Medical abortion involves the use of pills to cause a miscarriage that takes place over a period of
several days, and is a fundamentally different experience from surgical abortion for both women
and providers. Policymakers and health managers and service providers need to recognize the
differences, as they affect service delivery requirements. Different regimens of medical abortion
drugs exist for use up to nine weeks of pregnancy, for the remainder of the first trimester and for
the second trimester of pregnancy.
The role of the provider of medical abortion is to give the woman information and access to the
drugs, support the woman as required during the abortion process and check that the abortion
is complete. A full surgical abortion service is not necessary in order to provide medical abortion;
however, back-up with vacuum aspiration should be available if and as required.

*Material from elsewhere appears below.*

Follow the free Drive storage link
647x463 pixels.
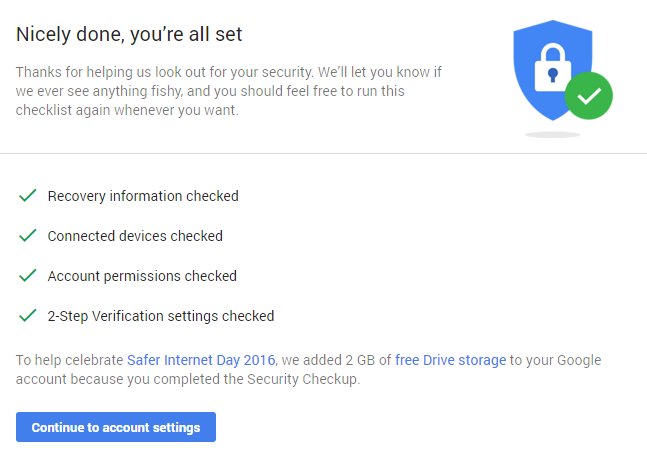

Where both medical and surgical abortions are available, women should be able to choose
between them, based on unbiased and accurate information. The focus should not be on
promoting one or the other method but on ensuring that women can choose the method that
best meets their needs.
Medical abortion services should be viewed as an integral component of comprehensive
reproductive health care. For abortions up to nine weeks, the pills can be provided through primary
health care services and women can safely use the method at home or in a clinical setting,
according to their own preferences and personal circumstances. Medical abortion after nine
weeks and in the second trimester can be carried out in a health centre or hospital.

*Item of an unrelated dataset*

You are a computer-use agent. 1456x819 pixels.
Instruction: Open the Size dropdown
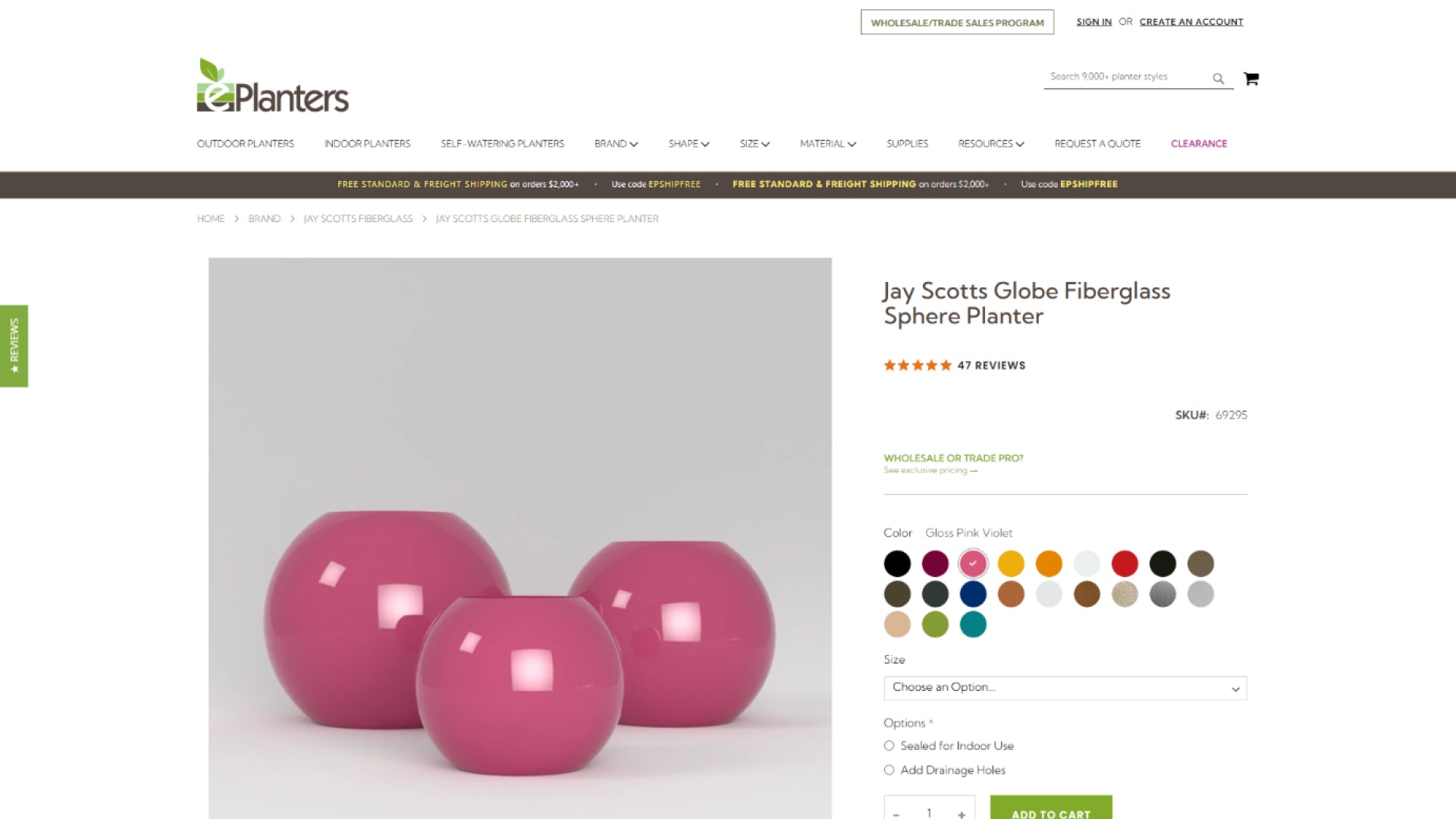[1065, 687]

Safe Abortion: Technical and Policy Guidance for Health Systems (World Health Organization,
2003) offers evidence-based standards and norms for providing medical abortion and may be
utilized to determine requirements for specific national and local contexts.

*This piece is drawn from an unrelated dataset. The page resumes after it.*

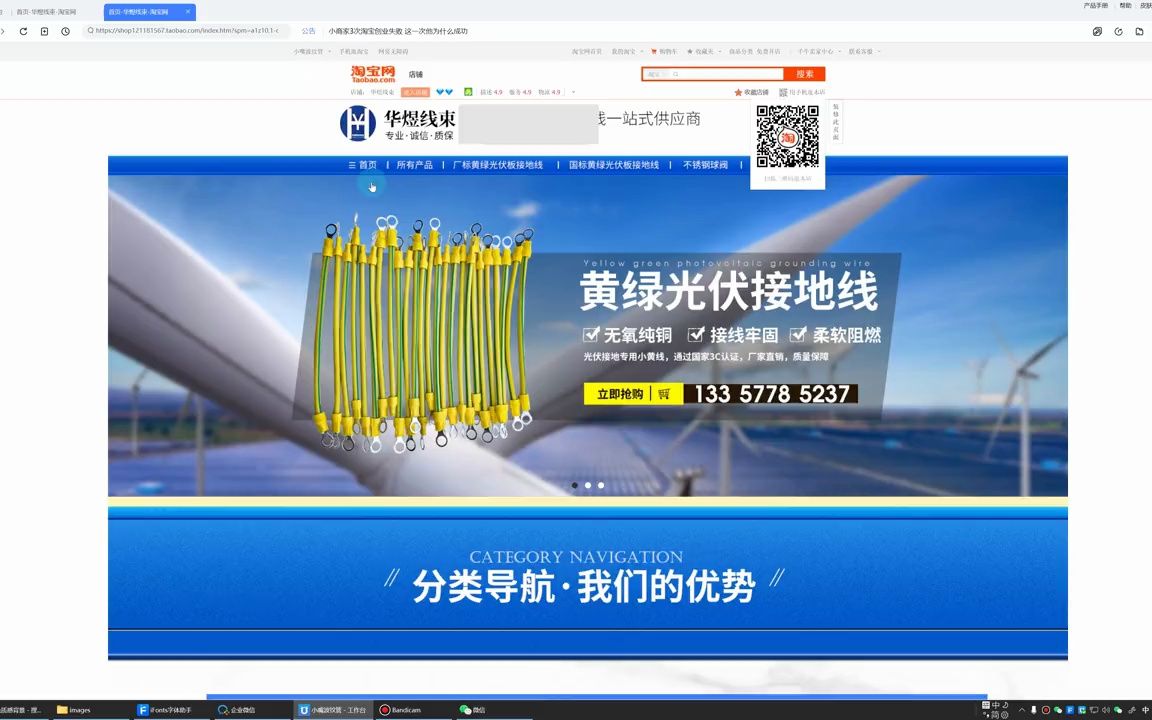Select the second carousel indicator dot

Some of the first countries to approve medical abortion have now recognized that they instituted
unnecessarily complex requirements for providers and facilities and over-medicalized medical
abortion protocols. The avoidance of over-medicalization is essential for ensuring equitable
access to medical abortion, particularly in low-resource settings.
Mid-level providers, including nurses, midwives, family planning workers and physician
assistants, can and should be trained to provide early medical abortion services. The emphasis
should be on providers who are closest to women geographically and socially. Pre-service and
continuing education curricula in general medicine, nursing, family planning, midwifery and
obstetrics and gynaecology should all include appropriate information on medical abortion
methods so that providers are well informed and can help women to exercise their rights.
In legally restricted settings, there is a special need to build alliances across sectors, including
doctors, mid-level providers, NGOs, policymakers, legal experts and women’s health advocates
to provide information about and access to safe abortion, including medical abortion, within
national policies and standards. Even in legally restricted environments, governments must recognize their responsibility to provide safe abortion services to the full extent of the law.
Medical abortion can only become a real option for the majority of the world’s women when the
recommended drugs, mifepristone and misoprostol, are available, accessible and affordable.
Both mifepristone and misoprostol have wider obstetric and gynaecological applications, in
addition to induced abortion, and should be included in the WHO Model List of Essential Medicines.
Medical abortion is a safe, effective means of inducing abortion and has been shown to be
widely acceptable to women in both developed and developing countries in all world regions. In
legally restricted settings, medical abortion offers the opportunity to reduce the number of tragic
and unnecessary deaths and injuries arising from complications of unsafe abortions. In all
settings, medical abortion is contributing to women’s ability to exercise the right to terminate anunwanted pregnancy safely.